Una noche de plenilunio la mujer, sin ton ni son, se paseó solitaria por los adarves detrás de los parapetos del castillo. Las orquídeas y los castaños que ella misma otrora había plantado la observaron susurrantes desde lo bajo de los muros, y los búhos ululantes que ella misma había criado se mecieron por los alrededores y se alejaron entre revoloteos del lugar. El nigromante, quien había visto todo, la examinó con ojo experto cuando estuvo a su lado. Finalmente, la tomó por el brazo y la dirigió al interior de la fortaleza, sin recibir a cambio resistencia alguna. Dentro, en uno de los cientos y cientos de solitarios pasillos del castillo, el nigromante se detuvo al observar de pronto el ajado telón semitransparente que obstruía la visión de un enorme cuadro de marco dorado. Elena también se detuvo. El susodicho cuadro, traslúcido a la luz de la luna, exhibía la exquisita pintura al óleo de una mujer joven y hermosa que montaba a caballo, desnuda y armada, sobre un prado cubierto de hierba verde que era atravesado por un arroyo. El nigromante lo contempló durante un largo, largo rato; y luego se marcharon.

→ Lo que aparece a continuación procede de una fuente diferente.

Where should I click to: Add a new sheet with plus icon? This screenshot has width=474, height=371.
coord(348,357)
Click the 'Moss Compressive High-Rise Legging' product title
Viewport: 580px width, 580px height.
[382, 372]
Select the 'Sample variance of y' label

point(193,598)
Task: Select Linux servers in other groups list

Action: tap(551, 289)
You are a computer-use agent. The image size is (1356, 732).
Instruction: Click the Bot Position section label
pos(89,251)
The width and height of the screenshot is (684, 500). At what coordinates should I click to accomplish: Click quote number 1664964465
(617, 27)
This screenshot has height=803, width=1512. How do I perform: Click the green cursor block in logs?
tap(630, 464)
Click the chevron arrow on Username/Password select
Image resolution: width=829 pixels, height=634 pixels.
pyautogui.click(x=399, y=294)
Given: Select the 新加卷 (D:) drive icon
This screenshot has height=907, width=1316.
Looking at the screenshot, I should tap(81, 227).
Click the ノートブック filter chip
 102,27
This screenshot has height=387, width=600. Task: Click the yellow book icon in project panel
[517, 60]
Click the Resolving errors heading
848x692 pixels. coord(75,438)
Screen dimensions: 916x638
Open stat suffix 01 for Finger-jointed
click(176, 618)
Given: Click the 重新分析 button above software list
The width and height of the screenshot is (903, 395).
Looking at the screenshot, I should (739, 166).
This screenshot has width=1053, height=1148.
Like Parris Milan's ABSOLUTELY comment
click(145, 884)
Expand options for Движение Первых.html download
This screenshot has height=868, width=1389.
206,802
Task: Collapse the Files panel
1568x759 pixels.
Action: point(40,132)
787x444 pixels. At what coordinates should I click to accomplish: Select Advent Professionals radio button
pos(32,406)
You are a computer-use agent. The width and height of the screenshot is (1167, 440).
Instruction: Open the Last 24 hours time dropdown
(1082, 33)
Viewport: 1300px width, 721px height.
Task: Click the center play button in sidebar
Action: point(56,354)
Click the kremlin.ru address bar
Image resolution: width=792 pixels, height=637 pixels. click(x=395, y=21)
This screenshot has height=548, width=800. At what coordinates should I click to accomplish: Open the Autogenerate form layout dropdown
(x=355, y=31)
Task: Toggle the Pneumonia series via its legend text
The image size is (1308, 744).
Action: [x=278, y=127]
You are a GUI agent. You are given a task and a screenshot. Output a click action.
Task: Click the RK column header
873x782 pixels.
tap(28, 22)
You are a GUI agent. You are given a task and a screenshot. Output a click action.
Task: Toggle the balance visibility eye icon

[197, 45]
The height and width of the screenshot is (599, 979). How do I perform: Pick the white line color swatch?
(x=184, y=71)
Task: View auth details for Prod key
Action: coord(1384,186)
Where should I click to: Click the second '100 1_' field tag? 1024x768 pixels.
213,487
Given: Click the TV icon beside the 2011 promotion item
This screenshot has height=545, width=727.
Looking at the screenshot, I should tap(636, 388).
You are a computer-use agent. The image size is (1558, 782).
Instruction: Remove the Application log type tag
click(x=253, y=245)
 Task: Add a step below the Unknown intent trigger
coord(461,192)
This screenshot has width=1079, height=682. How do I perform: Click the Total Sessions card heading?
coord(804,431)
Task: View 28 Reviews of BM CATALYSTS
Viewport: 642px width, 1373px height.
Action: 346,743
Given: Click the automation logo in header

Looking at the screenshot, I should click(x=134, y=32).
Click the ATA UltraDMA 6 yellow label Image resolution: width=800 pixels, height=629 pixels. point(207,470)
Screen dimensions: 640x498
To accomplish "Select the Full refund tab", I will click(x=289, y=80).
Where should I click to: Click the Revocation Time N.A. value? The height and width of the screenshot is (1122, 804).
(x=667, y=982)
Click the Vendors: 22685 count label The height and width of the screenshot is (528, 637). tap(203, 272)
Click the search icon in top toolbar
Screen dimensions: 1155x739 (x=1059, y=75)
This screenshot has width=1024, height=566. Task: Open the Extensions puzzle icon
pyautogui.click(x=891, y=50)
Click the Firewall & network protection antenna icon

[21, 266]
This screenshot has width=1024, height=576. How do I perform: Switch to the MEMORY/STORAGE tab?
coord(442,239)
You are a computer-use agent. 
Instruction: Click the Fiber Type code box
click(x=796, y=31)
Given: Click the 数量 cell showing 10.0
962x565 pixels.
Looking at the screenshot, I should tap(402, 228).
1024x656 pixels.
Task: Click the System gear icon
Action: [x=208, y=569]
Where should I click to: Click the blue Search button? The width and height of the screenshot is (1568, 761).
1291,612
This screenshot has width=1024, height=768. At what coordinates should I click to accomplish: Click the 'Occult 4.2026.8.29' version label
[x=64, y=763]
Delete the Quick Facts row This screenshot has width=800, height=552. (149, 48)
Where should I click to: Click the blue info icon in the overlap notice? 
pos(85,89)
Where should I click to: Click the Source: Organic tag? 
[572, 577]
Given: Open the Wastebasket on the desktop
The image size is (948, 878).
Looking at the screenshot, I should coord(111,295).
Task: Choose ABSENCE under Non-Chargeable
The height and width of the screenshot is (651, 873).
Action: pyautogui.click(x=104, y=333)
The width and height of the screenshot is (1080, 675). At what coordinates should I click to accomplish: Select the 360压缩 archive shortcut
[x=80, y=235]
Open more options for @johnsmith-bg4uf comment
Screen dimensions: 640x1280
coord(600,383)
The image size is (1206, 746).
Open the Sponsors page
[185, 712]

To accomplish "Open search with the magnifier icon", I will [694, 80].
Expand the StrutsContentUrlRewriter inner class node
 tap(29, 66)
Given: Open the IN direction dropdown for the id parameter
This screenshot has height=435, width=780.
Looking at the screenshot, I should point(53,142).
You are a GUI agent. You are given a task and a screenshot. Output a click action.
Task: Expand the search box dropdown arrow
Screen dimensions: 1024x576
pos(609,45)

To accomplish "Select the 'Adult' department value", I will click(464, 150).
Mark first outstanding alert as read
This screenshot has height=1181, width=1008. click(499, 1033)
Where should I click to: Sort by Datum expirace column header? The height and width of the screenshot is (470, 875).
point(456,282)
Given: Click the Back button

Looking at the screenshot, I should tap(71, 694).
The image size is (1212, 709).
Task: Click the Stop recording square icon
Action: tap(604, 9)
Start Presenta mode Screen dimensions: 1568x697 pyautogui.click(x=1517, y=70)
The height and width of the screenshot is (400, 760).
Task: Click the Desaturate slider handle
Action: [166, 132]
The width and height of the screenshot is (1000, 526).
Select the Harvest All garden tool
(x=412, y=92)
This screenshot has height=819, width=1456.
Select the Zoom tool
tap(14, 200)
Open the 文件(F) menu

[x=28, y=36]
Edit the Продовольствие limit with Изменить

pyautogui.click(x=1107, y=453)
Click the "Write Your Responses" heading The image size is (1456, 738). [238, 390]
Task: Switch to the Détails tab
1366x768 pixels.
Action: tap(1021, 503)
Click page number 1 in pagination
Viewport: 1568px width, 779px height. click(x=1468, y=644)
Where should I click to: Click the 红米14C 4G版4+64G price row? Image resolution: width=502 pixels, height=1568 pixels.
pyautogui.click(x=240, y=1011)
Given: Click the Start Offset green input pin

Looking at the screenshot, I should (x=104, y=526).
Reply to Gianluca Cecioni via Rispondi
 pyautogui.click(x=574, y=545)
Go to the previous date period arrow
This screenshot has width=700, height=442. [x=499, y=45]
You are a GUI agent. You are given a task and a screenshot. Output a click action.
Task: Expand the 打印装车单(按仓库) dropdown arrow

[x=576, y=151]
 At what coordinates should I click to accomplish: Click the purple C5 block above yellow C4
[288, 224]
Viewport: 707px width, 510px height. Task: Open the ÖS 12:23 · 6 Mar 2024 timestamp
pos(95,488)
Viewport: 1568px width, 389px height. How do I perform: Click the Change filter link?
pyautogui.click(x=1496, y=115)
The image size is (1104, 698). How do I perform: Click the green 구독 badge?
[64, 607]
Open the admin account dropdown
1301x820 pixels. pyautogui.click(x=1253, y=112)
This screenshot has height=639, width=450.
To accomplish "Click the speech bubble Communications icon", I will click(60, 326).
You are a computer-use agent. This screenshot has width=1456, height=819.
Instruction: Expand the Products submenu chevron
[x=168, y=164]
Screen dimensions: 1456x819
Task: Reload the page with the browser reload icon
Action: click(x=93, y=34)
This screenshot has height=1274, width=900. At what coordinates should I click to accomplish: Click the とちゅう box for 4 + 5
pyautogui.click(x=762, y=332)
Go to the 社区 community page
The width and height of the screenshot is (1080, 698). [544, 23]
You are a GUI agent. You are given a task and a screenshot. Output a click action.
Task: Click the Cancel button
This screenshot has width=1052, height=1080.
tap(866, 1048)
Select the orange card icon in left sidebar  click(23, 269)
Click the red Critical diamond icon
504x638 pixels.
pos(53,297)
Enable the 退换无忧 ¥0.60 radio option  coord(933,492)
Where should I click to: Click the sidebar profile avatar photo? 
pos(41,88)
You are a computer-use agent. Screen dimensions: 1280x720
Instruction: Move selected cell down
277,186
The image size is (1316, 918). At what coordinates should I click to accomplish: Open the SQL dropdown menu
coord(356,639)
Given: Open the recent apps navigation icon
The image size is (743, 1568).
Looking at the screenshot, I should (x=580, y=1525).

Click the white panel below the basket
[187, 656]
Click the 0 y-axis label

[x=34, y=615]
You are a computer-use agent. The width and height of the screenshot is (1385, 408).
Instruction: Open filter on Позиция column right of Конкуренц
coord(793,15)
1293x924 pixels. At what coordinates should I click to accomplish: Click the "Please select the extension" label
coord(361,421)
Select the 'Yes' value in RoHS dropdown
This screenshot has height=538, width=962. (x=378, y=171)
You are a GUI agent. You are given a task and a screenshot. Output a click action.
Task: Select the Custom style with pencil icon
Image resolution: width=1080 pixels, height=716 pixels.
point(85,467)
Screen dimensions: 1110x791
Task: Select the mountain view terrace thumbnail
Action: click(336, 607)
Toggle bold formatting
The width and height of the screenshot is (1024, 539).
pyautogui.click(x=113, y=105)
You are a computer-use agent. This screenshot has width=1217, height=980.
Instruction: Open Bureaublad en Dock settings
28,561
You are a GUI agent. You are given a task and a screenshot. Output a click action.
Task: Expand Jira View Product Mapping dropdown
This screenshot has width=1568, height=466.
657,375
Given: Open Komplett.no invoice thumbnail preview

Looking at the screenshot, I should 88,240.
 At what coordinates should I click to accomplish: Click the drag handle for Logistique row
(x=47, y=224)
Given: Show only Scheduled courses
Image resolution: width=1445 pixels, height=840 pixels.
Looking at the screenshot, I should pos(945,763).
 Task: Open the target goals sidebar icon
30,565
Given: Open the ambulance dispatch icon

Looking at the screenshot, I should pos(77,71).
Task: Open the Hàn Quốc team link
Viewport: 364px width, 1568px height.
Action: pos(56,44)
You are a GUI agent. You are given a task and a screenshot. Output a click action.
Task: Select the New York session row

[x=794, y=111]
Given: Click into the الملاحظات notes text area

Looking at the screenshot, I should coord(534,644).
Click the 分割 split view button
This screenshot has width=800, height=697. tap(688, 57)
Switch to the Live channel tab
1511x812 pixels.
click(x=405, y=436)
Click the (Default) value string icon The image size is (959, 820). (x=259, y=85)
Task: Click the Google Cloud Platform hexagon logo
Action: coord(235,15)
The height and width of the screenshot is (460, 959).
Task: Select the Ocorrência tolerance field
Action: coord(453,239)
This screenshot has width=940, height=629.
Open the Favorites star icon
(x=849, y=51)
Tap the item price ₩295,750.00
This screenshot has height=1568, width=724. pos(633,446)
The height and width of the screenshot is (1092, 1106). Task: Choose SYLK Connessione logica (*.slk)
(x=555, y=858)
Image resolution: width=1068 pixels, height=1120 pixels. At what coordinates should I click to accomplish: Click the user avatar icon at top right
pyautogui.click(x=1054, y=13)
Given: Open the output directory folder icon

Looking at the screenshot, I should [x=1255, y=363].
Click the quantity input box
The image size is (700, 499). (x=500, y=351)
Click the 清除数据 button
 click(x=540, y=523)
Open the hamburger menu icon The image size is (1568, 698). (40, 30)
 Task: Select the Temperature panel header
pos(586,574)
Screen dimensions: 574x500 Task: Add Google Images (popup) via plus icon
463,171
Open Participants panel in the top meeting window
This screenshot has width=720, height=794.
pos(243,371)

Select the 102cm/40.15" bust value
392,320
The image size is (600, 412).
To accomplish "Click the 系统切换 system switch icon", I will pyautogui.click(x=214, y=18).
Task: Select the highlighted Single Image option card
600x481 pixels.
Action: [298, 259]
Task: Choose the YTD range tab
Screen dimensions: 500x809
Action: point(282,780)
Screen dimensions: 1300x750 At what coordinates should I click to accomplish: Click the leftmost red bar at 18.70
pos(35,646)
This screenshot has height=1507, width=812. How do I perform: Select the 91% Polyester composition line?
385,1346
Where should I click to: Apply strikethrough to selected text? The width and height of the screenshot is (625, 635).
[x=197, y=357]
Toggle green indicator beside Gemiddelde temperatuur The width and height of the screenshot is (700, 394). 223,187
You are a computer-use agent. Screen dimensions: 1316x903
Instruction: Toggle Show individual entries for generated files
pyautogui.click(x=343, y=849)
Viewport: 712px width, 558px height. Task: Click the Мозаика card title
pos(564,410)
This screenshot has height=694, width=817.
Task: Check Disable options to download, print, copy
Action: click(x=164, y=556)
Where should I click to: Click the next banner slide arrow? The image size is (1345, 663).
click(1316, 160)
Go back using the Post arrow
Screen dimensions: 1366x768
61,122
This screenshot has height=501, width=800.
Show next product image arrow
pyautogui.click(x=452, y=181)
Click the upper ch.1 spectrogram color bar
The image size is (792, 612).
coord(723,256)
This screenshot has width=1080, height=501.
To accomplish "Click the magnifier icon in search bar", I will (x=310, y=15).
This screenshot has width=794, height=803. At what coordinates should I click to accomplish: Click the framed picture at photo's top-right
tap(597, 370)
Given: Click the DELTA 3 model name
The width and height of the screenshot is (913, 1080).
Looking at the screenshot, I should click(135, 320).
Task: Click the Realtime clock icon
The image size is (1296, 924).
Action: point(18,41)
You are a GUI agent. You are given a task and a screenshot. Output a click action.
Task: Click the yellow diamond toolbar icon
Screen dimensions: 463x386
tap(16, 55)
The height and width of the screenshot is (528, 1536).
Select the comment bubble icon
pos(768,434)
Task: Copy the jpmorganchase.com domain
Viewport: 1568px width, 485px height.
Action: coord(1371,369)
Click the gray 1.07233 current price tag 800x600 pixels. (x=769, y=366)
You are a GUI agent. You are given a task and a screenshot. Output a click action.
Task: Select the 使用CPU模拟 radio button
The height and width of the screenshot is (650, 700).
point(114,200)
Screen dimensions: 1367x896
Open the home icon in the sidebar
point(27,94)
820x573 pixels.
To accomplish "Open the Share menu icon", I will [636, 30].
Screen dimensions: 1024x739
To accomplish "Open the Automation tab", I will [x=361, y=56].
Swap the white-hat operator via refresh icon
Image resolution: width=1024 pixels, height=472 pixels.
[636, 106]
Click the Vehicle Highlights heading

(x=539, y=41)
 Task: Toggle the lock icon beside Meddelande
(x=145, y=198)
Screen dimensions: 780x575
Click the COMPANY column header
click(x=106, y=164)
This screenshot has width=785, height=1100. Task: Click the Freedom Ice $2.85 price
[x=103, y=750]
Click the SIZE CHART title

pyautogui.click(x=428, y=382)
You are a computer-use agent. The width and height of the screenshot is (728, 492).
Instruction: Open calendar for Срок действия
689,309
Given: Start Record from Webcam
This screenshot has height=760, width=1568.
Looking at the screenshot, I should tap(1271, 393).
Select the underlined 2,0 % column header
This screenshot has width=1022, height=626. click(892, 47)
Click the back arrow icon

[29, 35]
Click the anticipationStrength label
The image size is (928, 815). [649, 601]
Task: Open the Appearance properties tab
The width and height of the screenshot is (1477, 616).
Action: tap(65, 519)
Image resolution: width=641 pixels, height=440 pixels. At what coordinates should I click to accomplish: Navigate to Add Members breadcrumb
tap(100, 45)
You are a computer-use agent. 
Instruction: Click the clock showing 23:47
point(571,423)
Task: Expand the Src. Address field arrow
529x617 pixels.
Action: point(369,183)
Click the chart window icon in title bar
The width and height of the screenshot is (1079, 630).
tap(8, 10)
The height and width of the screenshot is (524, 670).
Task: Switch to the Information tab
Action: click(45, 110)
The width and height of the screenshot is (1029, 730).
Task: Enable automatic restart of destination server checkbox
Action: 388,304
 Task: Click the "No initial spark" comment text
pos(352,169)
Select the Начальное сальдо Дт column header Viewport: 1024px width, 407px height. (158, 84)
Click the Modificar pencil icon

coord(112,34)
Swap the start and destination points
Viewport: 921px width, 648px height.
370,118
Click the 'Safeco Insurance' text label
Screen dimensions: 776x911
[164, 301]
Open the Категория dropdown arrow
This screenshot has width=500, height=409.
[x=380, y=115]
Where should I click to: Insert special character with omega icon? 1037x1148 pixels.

A la mañana del día siguiente, el nigromante mando llamar a Elena y juntos deambularon por la linde del bosque, en absoluto silencio.

Llegaron a la entrada del camposanto subyacente del castillo, se adentraron en él, y solo se detuvieron cuando hubieron llegado ante un enorme y hermoso mausoleo de mármol blanco. Allí el nigromante tomó por las manos a Elena y, mientras a su mente acudían sus memorias, la abrazó. Su añoso cráneo ennegrecido quedó oculto entre sus finos mechones blancos. El nigromante había comprendido por qué Elena no correspondía aquel abrazo al igual que hizo con todos los anteriores; y la respuesta era la misma que desde hacía mucho tiempo se revolvió por su cabeza, pero que siempre confundió o no quiso creer. Ni él mismo lo sabía.

Cuando hubieron pasado unos minutos, el nigromante rompió el abrazo e hizo un ademán invisible con sus dedos alrededor del cuerpo de la mujer, aunque en esta ocasión no hubo neblina ni susurros, solo un destello inocuo y un quejido en decadencia. El nigromante sujetó el cuerpo de Elena antes de que este impactara contra el suelo, lo cargó en brazos y se adentró con él en el mausoleo que llevaba escrito su nombre.